Presidente ucraniano recebe o apoio da chanceler alemã

Polêmico comboio com ajuda humanitária volta para a Rússia

Por O Dia

Ucrânia - O presidente ucraniano, Petro Poroshenko, afirmou ontem que fará o seu melhor para conseguir a paz no Leste do país, região que há quatro meses sofre com os confrontos entre forças do governo e separatistas, mas destacou que não sacrificará o território. A declaração foi feita após uma reunião com a chanceler alemã, Angela Merkel, que chegou a Kiev para discutir a crise ucraniana.

Petro Poroshenko recebe apoio da chanceler alemãReuters

“Ucrânia e os nossos parceiros europeus vão fazer todo o possível para trazer a paz. Mas não à custa da soberania, integridade territorial e independência da do paí”, afirmou Poroshenko.

Ainda ontem, todos os caminhões do polêmico comboio russo com ajuda humanitária que entraram no dia anterior na Ucrânia sem autorização do governo central retornaram à Rússia, amenizando a tensão entre os dois países.

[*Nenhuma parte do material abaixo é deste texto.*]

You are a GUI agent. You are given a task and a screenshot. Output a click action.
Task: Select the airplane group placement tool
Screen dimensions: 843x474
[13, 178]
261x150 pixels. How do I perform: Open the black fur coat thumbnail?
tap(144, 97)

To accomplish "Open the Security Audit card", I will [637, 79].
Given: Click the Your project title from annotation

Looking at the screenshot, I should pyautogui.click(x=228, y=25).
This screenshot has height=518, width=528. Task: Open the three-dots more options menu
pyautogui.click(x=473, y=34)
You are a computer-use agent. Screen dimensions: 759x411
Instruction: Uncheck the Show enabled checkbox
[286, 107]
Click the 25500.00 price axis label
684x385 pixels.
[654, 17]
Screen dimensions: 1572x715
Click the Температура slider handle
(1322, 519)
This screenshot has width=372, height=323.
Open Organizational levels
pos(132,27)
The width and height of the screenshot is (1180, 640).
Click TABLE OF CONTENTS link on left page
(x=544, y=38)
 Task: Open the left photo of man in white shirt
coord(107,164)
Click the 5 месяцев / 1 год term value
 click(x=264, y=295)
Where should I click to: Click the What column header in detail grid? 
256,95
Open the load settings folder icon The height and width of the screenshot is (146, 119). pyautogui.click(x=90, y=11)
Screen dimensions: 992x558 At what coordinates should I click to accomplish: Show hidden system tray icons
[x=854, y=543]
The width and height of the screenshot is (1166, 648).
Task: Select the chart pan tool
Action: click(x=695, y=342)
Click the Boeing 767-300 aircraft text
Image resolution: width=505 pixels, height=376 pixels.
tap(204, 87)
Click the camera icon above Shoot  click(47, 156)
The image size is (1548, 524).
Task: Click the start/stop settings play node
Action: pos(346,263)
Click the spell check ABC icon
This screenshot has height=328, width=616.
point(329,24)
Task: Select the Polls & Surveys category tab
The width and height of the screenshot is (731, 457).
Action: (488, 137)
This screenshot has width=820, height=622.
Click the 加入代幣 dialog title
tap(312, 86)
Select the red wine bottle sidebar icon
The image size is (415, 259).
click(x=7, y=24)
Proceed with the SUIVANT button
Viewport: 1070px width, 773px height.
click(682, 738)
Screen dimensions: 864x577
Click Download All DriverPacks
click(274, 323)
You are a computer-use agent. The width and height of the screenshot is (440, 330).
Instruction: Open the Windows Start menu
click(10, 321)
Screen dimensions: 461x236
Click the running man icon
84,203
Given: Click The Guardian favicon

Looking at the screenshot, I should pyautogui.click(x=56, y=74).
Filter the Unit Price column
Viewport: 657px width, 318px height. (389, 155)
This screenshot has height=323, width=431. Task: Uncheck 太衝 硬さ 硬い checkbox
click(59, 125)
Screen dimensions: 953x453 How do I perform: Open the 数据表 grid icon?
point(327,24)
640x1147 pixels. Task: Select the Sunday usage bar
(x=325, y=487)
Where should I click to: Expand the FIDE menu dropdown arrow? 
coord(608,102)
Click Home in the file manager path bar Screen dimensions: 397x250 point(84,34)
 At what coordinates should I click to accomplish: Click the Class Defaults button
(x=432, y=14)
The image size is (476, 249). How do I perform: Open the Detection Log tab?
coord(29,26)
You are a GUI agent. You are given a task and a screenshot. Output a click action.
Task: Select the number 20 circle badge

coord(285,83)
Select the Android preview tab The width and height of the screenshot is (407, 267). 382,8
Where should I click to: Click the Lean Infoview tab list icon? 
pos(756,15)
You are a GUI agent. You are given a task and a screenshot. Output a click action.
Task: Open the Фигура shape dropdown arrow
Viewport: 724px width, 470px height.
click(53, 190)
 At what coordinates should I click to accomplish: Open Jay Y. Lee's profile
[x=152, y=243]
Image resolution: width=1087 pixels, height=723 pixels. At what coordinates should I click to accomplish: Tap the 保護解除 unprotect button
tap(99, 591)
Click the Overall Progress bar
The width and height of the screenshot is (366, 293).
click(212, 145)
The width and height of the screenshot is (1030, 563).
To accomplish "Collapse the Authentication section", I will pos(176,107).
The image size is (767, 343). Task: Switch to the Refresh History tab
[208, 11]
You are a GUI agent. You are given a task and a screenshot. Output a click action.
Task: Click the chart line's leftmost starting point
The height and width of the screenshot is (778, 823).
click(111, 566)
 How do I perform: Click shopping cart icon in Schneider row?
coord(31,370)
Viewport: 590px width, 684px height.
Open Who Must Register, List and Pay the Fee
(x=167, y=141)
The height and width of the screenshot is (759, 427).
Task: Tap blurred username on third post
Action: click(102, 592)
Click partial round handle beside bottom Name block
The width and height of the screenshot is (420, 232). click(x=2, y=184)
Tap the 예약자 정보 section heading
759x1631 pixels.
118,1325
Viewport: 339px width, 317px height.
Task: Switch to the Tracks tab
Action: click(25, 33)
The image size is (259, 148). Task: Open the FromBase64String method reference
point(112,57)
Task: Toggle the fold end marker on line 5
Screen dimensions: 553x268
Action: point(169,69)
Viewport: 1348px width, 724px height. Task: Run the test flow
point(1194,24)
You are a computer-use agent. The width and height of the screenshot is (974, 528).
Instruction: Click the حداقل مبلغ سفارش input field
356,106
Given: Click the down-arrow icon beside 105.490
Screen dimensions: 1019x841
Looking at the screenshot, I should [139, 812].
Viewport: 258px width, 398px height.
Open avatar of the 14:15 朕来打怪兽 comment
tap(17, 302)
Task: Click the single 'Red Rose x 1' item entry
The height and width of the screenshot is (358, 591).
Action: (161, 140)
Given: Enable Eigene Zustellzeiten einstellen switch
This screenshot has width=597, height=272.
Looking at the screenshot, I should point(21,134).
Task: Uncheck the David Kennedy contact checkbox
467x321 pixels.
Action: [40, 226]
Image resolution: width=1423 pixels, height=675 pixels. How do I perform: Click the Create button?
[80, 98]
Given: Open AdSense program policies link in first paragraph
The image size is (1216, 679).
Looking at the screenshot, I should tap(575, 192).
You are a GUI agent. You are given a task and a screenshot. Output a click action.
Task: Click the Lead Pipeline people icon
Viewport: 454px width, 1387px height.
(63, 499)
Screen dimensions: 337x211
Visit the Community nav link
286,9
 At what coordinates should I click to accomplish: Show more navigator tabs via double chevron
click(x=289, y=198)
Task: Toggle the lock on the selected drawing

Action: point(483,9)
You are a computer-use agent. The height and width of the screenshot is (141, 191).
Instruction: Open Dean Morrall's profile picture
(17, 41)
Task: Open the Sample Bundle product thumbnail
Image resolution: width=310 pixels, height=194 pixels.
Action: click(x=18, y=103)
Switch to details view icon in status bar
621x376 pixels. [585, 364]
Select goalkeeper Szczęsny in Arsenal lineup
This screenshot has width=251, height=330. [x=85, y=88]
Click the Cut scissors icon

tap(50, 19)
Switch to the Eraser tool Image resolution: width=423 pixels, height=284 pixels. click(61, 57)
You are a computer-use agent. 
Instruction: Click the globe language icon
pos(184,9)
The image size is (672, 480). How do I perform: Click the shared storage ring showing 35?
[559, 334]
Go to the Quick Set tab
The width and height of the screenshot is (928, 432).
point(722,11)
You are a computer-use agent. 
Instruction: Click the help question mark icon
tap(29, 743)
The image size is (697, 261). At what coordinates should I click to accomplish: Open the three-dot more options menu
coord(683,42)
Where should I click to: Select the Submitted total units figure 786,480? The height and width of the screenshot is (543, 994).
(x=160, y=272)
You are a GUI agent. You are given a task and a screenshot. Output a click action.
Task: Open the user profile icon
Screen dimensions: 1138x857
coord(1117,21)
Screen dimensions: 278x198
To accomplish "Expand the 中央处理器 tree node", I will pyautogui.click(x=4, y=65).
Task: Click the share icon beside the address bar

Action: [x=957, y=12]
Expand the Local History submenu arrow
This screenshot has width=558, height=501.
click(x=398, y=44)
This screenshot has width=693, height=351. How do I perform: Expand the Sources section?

Pela manhã, o estádio do Shakhtar Donetsk, time ucraniano que tem 13 jogadores brasileiros, foi alvo de duas bombas, que danificaram parte da fachada e uma sala de equipamentos. O clube informou que ninguém ficou ferido nas explosões.

Em Kiev, Merkel defendeu a integridade do território ucraniano e ofereceu 500 milhões de euros para reconstruir o país devastado pela guerra. A chanceler também pressionou Moscou para se envolver em um plano de paz e advertiu sobre novas sanções contra o país.

O governo ucraniano interpretou a visita de um dia de Merkel como um apoio à sua luta contra os rebeldes, especialmente porque ocorreu na véspera do feriado nacional da independência.